Analyse critique finale : quand la stratégie défie la physique
La grande panne ibérique met en évidence un dangereux déséquilibre dans la stratégie de transition écologique espagnole : un déséquilibre entre l’ambition des objectifs climatiques et la planification technique rigoureuse nécessaire avec une analyse exhaustive des risques. Cette approche, que certains observateurs qualifient d’excessivement volontariste ou même de «dogme vert», a sous-estimé les défis techniques complexes de la gestion de l’intermittence des énergies renouvelables, le besoin impératif de stockage massif et de soutien flexible, et l’importance critique de l’inertie pour la stabilité du système.

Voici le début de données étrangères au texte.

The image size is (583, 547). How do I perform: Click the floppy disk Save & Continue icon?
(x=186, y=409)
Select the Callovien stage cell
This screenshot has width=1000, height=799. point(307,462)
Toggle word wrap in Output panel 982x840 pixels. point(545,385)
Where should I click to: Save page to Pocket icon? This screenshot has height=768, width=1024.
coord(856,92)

La comparaison avec des modèles comme le français, avec sa base nucléaire et hydroélectrique robuste, est instructive. L’erreur fondamentale espagnole ne résiderait pas dans le pari sur les énergies renouvelables – un objectif partagé – mais dans une exécution précipitée, insuffisamment financée dans la modernisation du réseau, et dépourvue de la planification technique indispensable pour des systèmes aussi complexes. La négligence face aux avertissements est symptomatique d’une possible incompétence institutionnelle inacceptable compte tenu de la criticité du service.

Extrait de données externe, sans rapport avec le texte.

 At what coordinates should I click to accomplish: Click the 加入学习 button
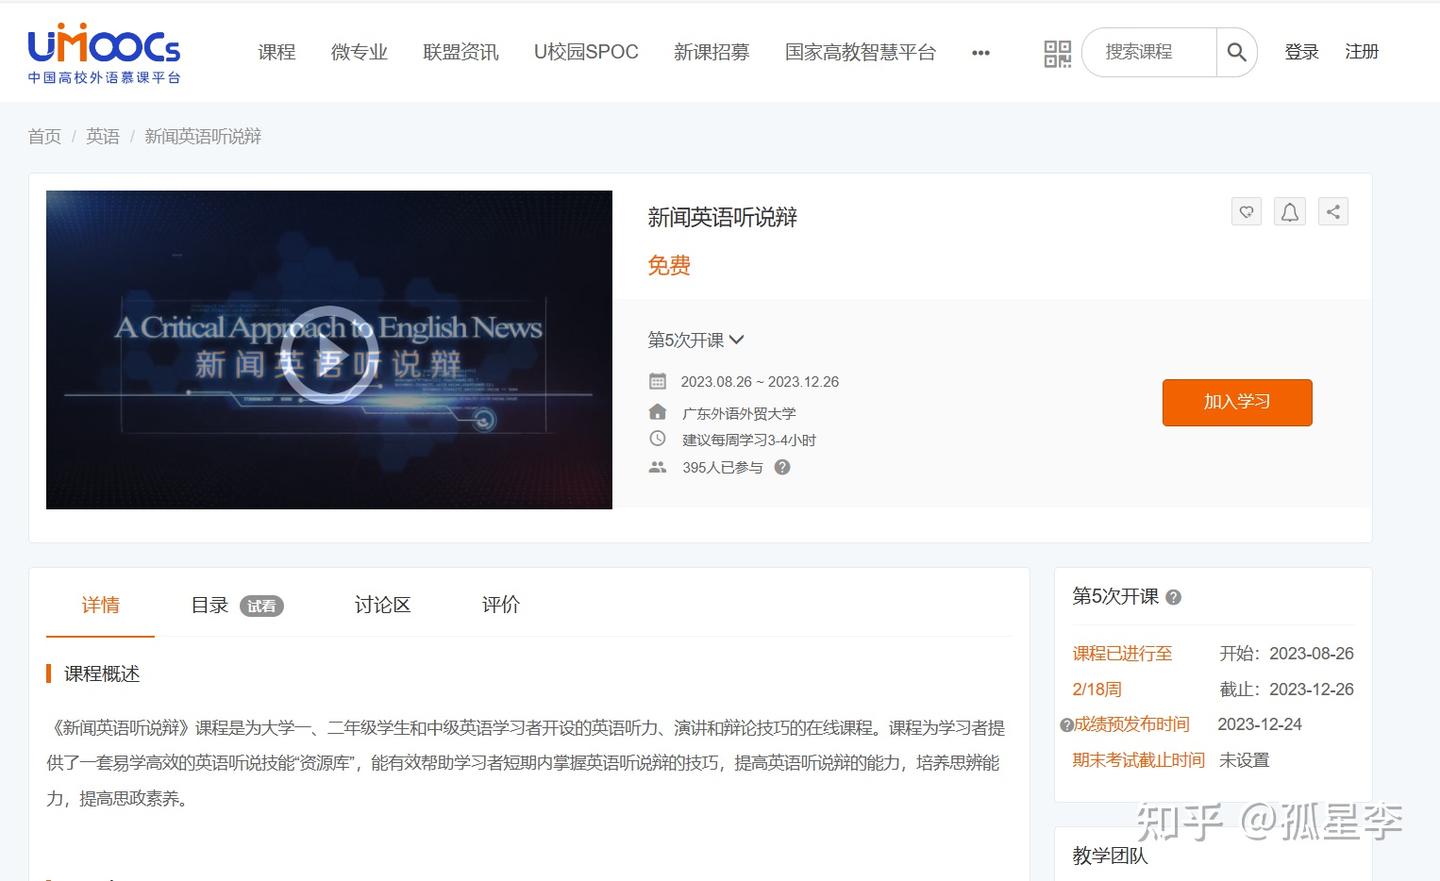[1237, 402]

La panne du 28 avril 2025 ne doit pas être considérée comme un simple incident technique. Elle doit marquer un point d’inflexion radical dans la politique énergétique espagnole et offrir des leçons pour la transition européenne. Pour prévenir de futures crises, l’Espagne doit réorienter d’urgence sa stratégie, en priorisant la sécurité de l’approvisionnement et la stabilité du réseau grâce à des investissements massifs dans les infrastructures, le stockage, la capacité de soutien flexible et la promotion accélérée des interconnexions. La leçon apprise dans l’obscurité a été sévère ; l’ignorer constituerait une irresponsabilité historique aux conséquences potentiellement catastrophiques.